Figure 7.

a, PHCCC reduces forskolin-stimulated cAMP formation in cultured granule cells. The Figure refers to data obtained in cultures incubated in Krebs-Henseleit buffer. Similar results were obtained in cultures incubated in their growing medium (BME alone) both at 4 and 24 hr after plating (data not shown). Under no conditions was PHCCC able to reduce basal cAMP formation. CNT, Control; PHCCC, 30 μm; forskolin, 10 μm; values are means ± SEM of six determinations. ^*p < 0.05 (1-way ANOVA plus Fisher's PLSD) versus forskolin alone. b, Western blot analysis of phosphorylated AKT in cultures plated in BME alone and treated for 10 min with the indicated drugs. CNT, Control; forskolin (10 μm); insulin (0.5 mg/ml); LY294002 (10 μm) was applied 30 min before insulin.
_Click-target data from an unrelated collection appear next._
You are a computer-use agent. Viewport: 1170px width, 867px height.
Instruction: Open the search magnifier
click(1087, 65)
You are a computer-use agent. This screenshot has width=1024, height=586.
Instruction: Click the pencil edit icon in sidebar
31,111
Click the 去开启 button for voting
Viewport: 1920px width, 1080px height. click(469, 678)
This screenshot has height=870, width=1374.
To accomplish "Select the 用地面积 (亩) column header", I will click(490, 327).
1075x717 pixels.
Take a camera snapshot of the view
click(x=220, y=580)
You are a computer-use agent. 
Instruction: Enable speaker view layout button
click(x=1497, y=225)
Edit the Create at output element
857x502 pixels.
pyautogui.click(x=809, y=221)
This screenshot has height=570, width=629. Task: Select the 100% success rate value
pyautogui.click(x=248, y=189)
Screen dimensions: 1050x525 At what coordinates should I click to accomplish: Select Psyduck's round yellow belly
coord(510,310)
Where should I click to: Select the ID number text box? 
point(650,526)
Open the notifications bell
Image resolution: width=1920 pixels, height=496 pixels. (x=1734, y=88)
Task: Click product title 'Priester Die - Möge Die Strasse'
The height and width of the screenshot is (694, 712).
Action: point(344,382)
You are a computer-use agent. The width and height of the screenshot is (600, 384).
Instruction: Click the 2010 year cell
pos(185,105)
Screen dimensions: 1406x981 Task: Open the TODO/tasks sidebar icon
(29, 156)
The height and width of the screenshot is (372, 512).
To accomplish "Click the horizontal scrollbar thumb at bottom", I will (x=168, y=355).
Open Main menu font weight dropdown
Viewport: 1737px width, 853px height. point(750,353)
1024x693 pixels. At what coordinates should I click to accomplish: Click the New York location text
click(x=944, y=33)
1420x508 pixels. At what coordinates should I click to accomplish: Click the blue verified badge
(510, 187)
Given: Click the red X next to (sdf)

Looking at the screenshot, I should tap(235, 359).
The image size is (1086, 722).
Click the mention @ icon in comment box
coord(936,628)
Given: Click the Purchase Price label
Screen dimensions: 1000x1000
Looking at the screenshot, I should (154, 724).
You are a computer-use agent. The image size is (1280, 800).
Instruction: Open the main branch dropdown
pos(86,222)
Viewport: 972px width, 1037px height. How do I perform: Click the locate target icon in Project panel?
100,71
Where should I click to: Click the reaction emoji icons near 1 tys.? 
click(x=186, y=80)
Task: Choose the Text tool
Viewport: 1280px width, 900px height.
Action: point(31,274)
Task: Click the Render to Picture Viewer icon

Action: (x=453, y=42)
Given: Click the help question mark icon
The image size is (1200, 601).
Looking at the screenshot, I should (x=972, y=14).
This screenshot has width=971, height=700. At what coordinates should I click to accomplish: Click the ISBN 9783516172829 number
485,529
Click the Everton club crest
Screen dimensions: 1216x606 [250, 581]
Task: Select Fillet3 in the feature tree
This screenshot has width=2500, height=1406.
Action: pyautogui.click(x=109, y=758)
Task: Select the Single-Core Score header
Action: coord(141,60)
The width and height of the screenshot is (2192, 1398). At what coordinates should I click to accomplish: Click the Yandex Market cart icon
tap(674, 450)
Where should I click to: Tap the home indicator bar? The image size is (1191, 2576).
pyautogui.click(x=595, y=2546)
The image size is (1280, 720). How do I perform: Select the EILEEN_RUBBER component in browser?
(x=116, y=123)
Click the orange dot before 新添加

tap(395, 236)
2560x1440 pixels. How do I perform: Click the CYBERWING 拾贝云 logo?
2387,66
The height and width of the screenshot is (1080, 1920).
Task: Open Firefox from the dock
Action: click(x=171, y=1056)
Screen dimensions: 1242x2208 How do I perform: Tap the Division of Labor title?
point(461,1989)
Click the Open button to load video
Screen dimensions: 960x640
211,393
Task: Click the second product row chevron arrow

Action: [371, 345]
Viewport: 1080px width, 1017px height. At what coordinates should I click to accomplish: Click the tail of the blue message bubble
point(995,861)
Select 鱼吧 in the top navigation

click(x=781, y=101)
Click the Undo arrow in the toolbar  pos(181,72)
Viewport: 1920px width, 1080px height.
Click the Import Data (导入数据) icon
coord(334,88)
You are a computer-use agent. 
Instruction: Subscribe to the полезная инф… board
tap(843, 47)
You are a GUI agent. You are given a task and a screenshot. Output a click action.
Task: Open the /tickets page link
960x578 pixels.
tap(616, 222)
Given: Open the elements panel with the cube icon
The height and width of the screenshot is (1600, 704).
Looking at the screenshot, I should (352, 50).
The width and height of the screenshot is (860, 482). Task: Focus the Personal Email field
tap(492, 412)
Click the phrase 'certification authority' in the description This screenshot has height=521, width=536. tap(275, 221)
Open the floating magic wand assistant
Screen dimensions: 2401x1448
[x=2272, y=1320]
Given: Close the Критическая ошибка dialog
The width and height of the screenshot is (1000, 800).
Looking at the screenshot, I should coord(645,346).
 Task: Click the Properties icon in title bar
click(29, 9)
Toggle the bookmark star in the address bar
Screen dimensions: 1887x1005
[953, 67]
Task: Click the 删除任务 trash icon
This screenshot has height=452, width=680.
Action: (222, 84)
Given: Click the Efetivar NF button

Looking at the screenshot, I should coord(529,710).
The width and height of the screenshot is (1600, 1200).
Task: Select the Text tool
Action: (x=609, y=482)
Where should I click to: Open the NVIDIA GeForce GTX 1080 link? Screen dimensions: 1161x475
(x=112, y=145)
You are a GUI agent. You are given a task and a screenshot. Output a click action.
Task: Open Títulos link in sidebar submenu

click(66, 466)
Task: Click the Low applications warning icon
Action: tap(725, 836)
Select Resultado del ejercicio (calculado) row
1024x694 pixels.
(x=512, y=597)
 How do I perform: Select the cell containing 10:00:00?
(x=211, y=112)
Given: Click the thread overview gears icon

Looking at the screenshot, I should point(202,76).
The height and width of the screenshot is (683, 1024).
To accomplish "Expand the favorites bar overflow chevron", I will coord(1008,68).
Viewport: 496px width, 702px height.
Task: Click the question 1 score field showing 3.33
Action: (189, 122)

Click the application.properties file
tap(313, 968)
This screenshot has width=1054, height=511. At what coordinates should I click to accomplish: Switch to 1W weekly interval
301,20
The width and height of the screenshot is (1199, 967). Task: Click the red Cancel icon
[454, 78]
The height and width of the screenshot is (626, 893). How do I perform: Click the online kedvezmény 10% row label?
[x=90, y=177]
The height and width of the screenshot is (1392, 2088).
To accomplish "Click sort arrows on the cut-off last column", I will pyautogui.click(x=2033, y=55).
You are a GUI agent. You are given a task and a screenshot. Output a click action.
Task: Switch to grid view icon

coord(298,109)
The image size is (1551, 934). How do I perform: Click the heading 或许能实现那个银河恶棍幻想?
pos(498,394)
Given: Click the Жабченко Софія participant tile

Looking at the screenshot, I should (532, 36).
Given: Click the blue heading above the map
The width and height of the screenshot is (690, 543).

Densitometric analysis of values obtained with forskolin alone and forskolin plus PHCCC (n = 4) are also shown. Values (normalized by the expression of nonphosphorylated AKT) are means ± SEM. ^*p < 0.05 (Student's t test) versus forskolin alone. Representative immunoblots of phosphorylated and nonphosphorylated ERK1/2 in cultures challenged with the indicated drugs are shown in c. Incubation times and concentrations are the same as in b. UO, UO126 (10 μm). Note that PHCCC was unable to affect the MAPK pathway and that UO126 slightly reduced the basal levels of phosphorylated ERK1/2 and more substantially reduced the activation of the MAPK pathway by insulin. Blots were repeated three times with similar results. Expression of the transcription factor Gli-1 in granule cells treated with PHCCC (30 μm) for 30 min is shown in d. CNT, Control. A reduced expression of Gli-1 was consistently seen in four additional samples per group.